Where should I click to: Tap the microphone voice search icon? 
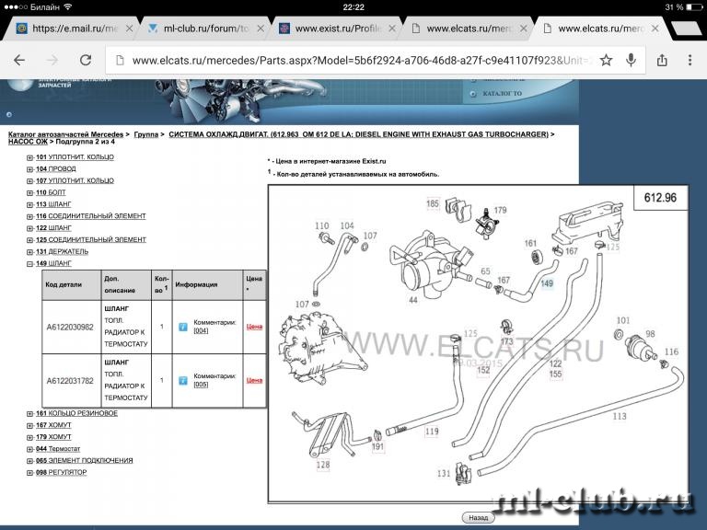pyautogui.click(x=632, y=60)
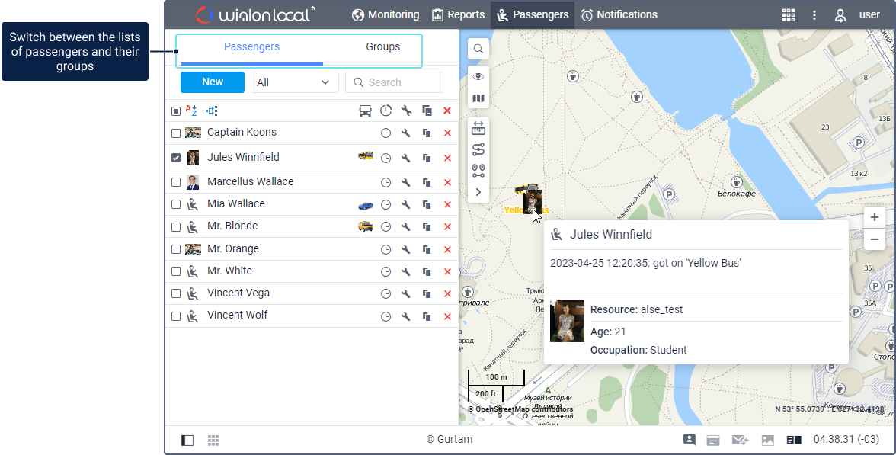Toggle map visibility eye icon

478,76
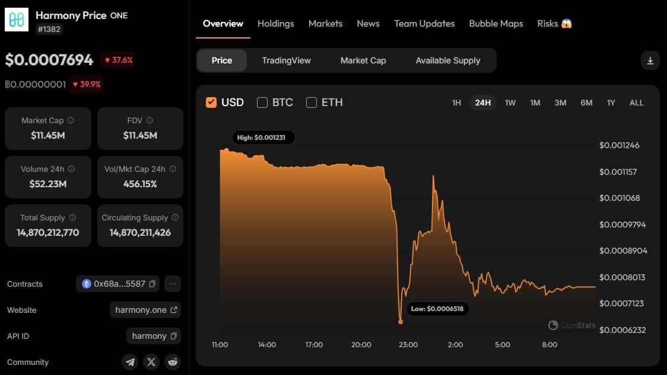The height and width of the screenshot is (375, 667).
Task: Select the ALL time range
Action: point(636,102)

....

* _What needs to be done_:
Output each line of the entries above word for word, leaving out the pictures.

* _Solution to this problem_:
Where should I click to: Tap the microphone voice search icon? 
pyautogui.click(x=632, y=60)
Toggle map visibility eye icon

478,76
The height and width of the screenshot is (375, 667).
Task: Select the ALL time range
Action: point(636,102)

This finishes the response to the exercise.